Problem description:
Copy, from the material below, each line where "agent" shows up.

**** Material supplied

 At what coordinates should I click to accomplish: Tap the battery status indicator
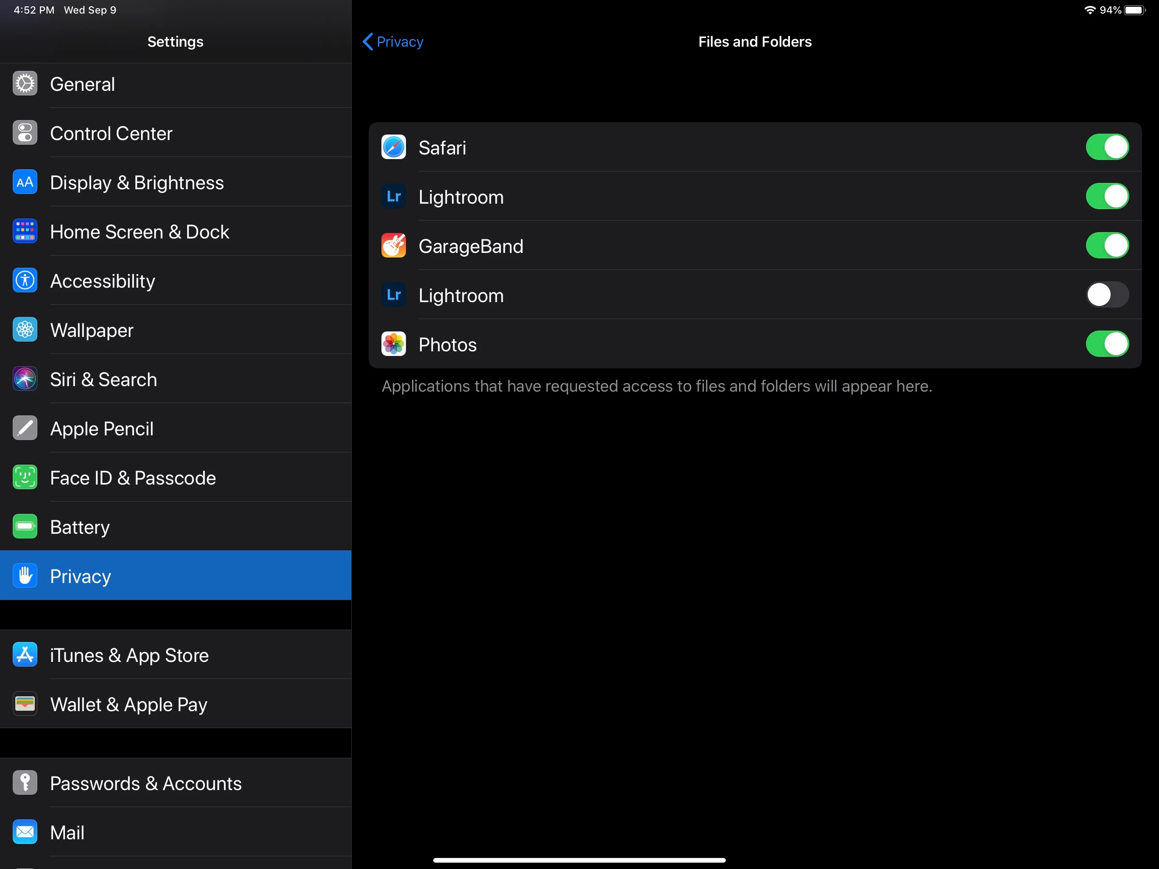[1135, 10]
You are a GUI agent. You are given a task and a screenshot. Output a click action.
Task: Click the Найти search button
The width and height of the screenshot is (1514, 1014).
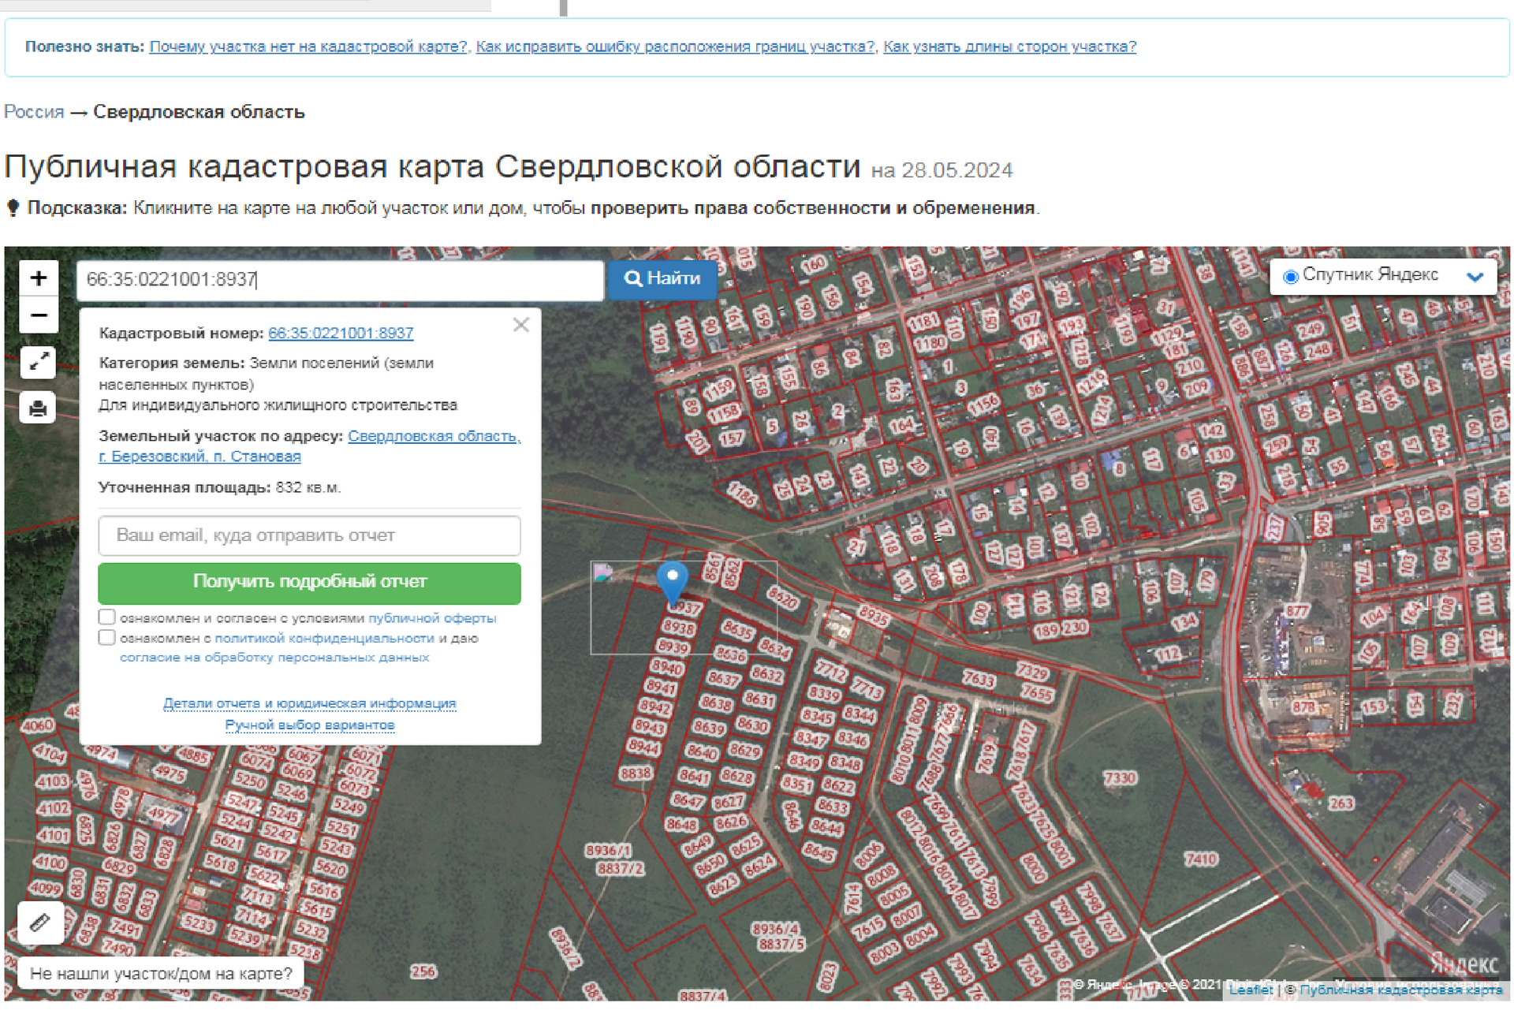662,279
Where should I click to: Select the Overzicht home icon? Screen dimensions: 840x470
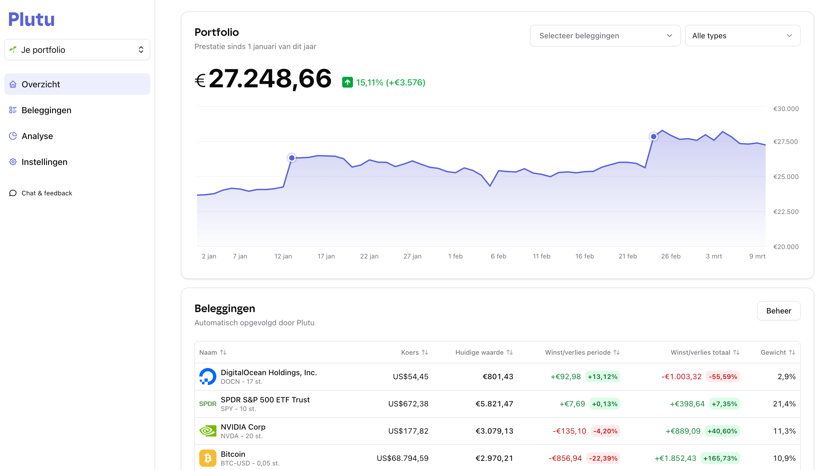[13, 84]
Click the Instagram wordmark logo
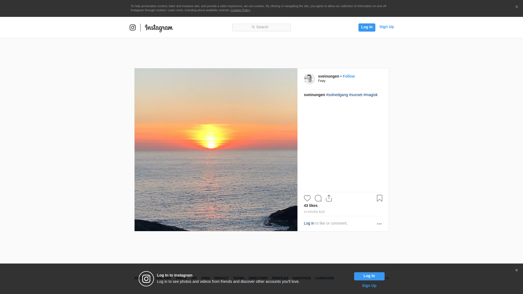This screenshot has height=294, width=523. coord(159,28)
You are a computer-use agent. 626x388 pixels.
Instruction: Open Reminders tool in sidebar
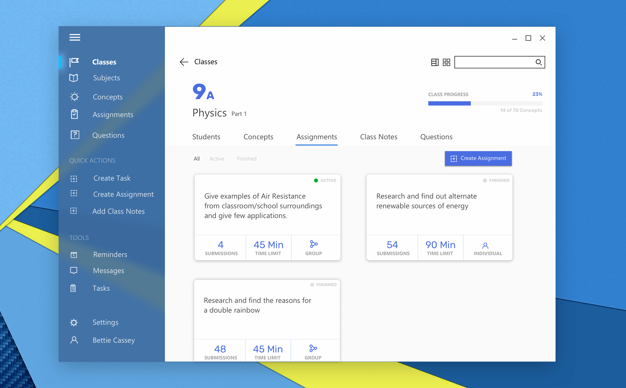click(110, 254)
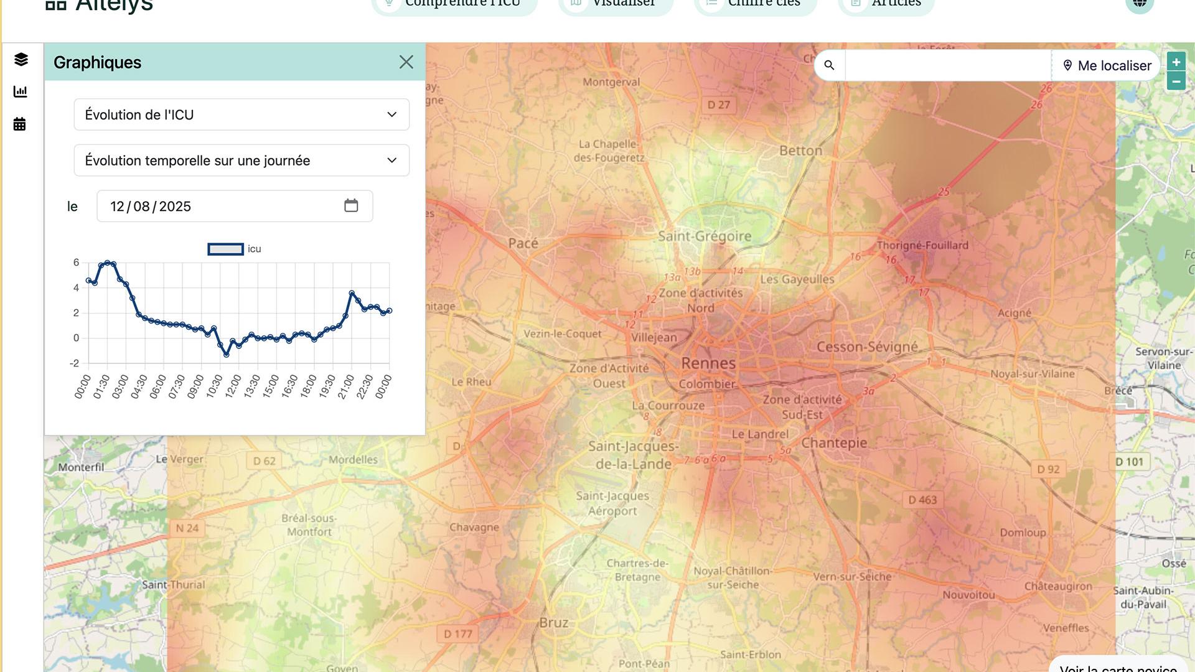Open the calendar sidebar icon

coord(19,123)
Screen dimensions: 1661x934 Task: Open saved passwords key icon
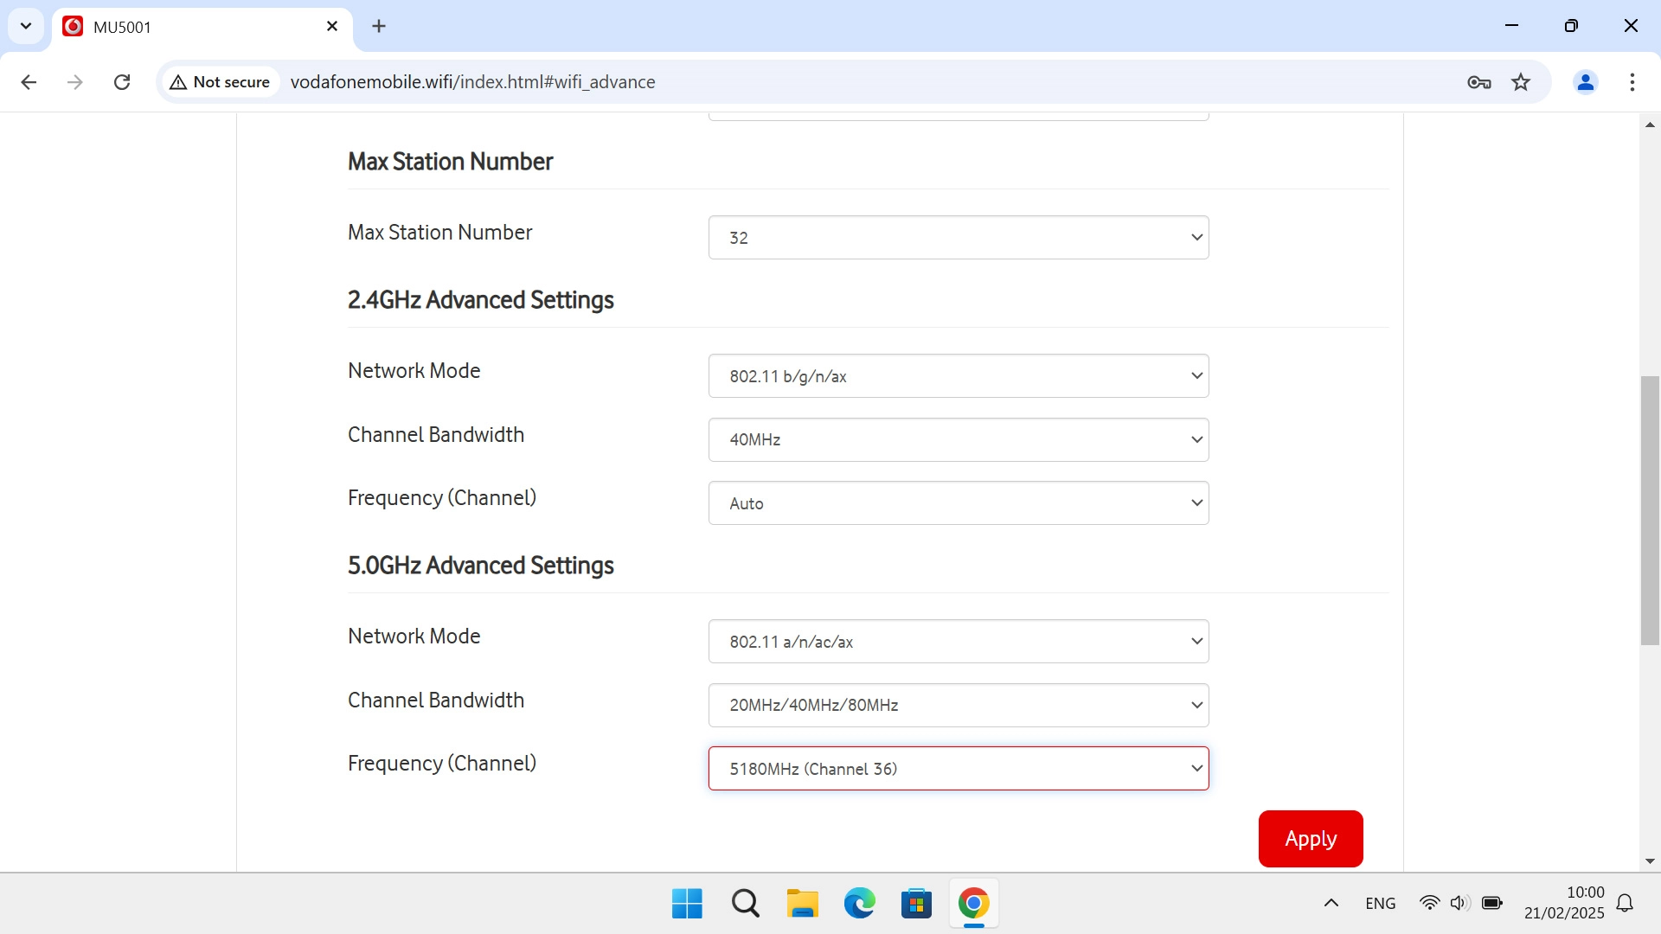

********

Exercise result:
You are a GUI agent. You are given a task and a screenshot. Output a click action.
You are a computer-use agent. 626x388 pixels.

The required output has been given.